-- Data under study --
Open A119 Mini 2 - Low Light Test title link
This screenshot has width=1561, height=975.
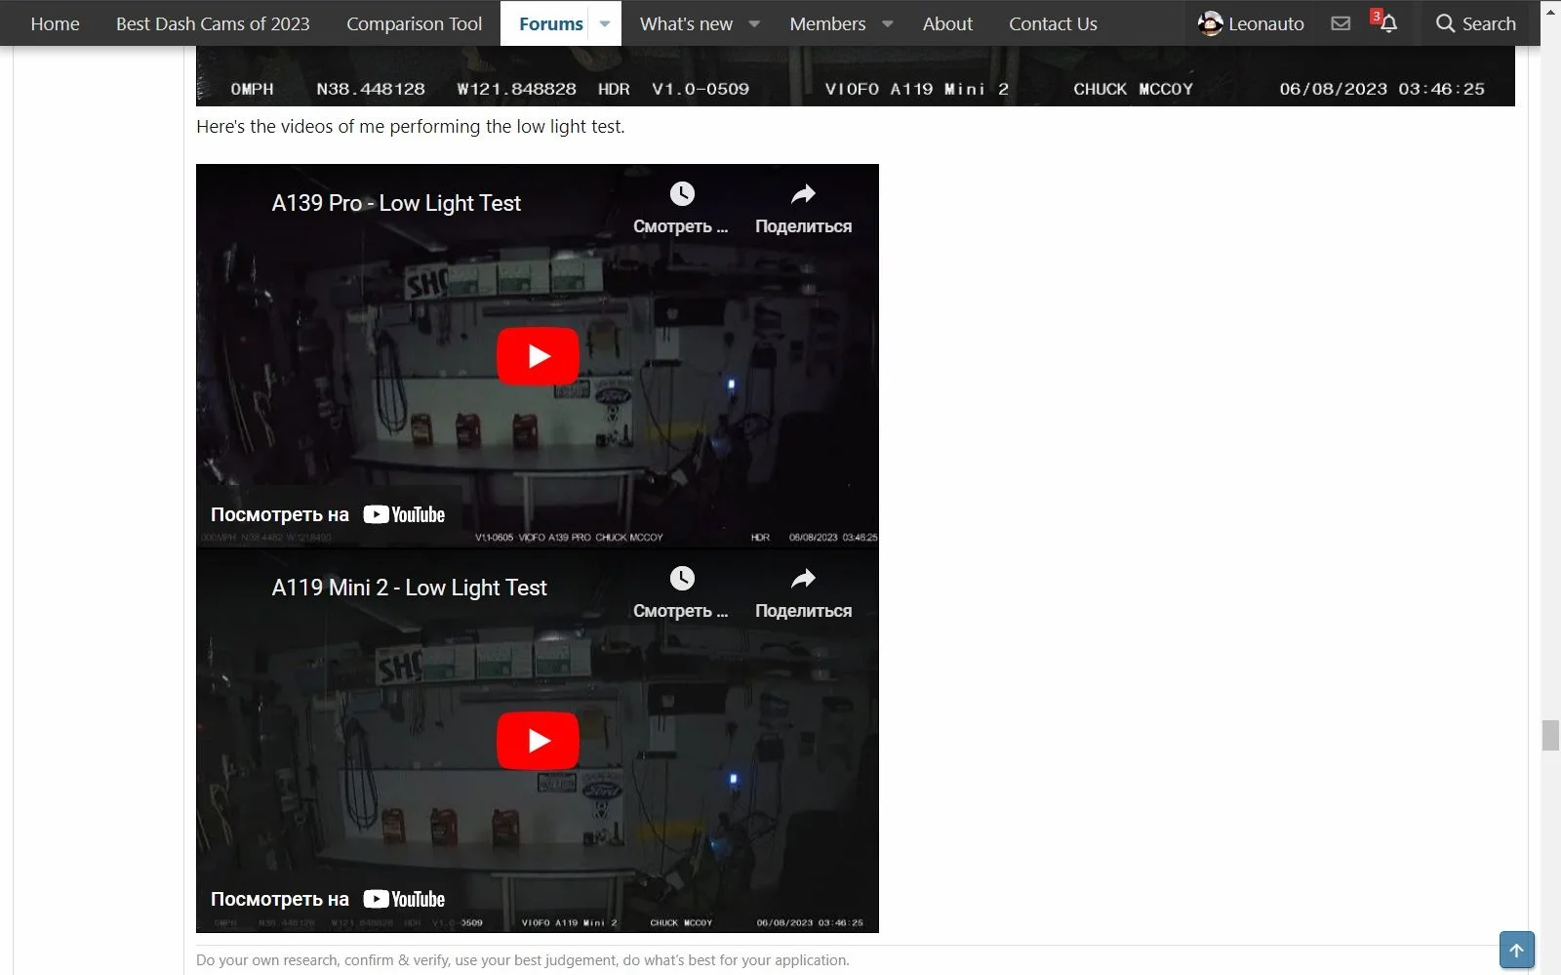tap(409, 588)
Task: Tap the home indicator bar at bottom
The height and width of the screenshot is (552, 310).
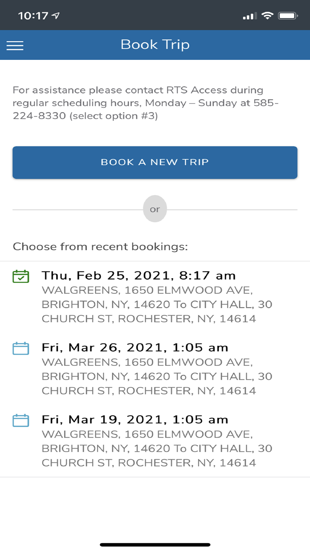Action: (x=155, y=544)
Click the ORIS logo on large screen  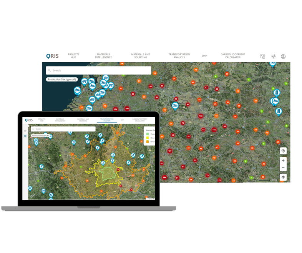point(53,56)
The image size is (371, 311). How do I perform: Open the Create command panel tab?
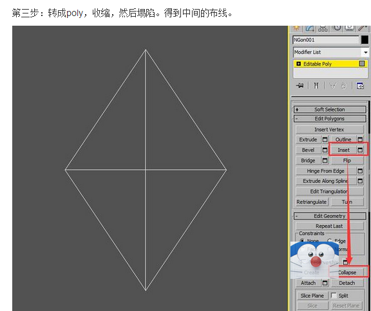coord(296,28)
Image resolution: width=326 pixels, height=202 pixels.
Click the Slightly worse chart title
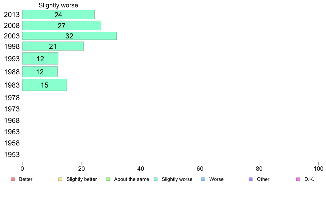tap(58, 5)
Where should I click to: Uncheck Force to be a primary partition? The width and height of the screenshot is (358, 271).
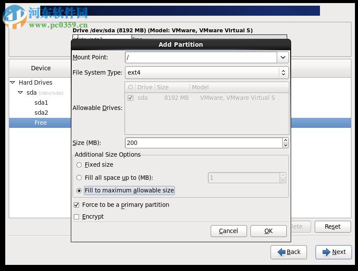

-- Requirement --
Return exactly the lines from the line with "The image size" through the last line of the data above, both included; pictures do not go in the answer.

-- Written solution --
The image size is (371, 311). How do I perform: Open the Create command panel tab?
coord(296,28)
Image resolution: width=326 pixels, height=202 pixels.
Click the Slightly worse chart title
tap(58, 5)
Where should I click to: Uncheck Force to be a primary partition? The width and height of the screenshot is (358, 271).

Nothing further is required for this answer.